• EXERCISE PROMPT:
Tally how many of the rows below contain the word "slider", and reply with that number alone.

##### INPUT FOR THIS TASK

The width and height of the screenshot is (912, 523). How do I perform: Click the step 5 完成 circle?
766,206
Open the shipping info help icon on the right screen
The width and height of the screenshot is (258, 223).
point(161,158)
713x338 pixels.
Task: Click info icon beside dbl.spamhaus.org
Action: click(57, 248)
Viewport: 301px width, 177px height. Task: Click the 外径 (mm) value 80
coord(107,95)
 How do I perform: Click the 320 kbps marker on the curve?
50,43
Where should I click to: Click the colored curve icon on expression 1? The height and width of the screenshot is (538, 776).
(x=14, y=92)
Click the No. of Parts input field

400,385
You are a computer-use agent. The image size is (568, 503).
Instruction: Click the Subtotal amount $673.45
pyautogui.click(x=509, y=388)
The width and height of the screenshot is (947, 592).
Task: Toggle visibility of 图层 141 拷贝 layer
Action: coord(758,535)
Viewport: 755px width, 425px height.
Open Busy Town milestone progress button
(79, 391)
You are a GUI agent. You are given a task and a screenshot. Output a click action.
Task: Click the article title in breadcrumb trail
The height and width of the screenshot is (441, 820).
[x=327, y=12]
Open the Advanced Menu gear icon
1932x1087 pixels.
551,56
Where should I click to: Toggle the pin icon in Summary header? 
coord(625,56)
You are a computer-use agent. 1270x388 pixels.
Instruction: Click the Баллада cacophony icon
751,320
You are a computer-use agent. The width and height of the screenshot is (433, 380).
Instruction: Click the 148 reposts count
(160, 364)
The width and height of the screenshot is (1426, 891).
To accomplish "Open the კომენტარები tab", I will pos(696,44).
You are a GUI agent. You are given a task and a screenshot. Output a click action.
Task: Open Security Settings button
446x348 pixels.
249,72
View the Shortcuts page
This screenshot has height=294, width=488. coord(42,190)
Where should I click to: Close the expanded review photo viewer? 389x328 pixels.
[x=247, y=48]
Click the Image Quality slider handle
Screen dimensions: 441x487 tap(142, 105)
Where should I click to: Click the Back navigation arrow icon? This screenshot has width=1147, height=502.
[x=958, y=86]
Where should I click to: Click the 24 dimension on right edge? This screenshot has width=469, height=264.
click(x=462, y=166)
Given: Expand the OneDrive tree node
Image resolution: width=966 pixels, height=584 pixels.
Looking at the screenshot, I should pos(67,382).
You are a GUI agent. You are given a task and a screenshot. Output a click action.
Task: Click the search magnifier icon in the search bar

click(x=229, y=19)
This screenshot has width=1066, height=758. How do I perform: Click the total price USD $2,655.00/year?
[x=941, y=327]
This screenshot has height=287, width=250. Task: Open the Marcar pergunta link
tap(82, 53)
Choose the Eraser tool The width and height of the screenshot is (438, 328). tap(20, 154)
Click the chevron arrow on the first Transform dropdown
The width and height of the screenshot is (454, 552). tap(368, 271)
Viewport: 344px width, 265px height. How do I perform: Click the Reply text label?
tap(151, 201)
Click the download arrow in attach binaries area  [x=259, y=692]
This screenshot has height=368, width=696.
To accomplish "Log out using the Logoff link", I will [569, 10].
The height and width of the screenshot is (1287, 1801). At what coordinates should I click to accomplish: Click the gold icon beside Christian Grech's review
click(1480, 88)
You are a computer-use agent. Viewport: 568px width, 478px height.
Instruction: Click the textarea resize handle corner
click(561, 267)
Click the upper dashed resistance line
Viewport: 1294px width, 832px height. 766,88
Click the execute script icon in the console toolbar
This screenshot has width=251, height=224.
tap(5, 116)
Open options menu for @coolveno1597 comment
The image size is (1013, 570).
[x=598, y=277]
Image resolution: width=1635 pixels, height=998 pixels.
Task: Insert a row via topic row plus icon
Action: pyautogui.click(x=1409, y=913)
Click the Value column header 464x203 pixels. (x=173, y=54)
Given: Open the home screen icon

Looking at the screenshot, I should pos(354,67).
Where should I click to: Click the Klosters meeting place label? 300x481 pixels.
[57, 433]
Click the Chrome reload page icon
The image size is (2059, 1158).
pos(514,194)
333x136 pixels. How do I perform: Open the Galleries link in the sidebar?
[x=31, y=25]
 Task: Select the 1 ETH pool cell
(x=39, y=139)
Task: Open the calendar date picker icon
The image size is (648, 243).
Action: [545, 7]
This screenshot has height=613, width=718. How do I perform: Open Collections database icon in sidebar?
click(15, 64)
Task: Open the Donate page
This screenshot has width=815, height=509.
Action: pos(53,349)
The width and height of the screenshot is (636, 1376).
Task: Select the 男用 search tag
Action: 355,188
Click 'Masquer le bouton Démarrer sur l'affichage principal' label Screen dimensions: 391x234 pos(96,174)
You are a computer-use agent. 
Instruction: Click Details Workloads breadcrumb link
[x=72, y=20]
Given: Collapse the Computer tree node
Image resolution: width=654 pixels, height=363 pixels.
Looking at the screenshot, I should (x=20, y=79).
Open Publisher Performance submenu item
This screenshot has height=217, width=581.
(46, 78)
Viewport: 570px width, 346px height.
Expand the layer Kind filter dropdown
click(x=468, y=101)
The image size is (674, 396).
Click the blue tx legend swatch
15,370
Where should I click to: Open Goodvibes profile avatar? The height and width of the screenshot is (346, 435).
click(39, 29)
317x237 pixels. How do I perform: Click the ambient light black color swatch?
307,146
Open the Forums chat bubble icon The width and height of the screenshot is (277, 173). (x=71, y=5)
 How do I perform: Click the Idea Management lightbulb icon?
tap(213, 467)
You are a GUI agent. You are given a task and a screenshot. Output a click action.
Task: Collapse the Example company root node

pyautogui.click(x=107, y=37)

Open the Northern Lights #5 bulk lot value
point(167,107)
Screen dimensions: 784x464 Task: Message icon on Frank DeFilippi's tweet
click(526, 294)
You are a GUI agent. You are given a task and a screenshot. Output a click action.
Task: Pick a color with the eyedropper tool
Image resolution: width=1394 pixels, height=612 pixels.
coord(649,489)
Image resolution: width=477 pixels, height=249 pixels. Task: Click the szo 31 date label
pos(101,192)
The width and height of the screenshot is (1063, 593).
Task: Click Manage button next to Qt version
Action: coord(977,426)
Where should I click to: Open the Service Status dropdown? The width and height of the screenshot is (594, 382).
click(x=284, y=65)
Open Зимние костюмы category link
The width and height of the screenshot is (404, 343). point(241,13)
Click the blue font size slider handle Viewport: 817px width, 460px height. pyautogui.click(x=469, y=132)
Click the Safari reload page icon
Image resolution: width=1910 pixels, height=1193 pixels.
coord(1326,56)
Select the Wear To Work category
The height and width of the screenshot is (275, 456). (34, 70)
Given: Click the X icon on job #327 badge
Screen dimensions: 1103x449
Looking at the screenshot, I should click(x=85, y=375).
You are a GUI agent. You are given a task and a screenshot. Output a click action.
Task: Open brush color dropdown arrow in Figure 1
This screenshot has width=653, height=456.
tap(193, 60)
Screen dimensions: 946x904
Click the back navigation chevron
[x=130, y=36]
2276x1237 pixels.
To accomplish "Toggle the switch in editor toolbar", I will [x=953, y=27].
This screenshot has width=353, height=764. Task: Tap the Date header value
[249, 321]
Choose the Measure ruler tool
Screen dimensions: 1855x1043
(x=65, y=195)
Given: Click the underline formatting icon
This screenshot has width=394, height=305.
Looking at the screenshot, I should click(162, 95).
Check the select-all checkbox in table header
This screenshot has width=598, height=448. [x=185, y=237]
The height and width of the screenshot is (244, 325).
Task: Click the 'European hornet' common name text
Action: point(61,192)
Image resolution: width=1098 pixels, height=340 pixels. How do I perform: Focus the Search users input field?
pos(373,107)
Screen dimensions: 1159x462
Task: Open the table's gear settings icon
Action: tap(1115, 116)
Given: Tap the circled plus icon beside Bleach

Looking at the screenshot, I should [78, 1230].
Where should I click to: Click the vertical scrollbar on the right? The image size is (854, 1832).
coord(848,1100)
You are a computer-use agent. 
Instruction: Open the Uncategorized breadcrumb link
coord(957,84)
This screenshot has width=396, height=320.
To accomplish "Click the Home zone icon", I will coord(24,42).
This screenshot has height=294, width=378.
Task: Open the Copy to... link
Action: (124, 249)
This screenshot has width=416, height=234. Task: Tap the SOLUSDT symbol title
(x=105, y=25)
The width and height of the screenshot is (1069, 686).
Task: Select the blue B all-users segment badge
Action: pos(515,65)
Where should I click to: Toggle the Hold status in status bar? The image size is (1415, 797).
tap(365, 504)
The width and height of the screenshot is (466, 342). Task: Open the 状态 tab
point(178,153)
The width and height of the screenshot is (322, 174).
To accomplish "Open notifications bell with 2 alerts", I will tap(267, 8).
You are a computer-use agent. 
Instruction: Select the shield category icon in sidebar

##########

• SOLUTION FOR THIS EXERCISE:
2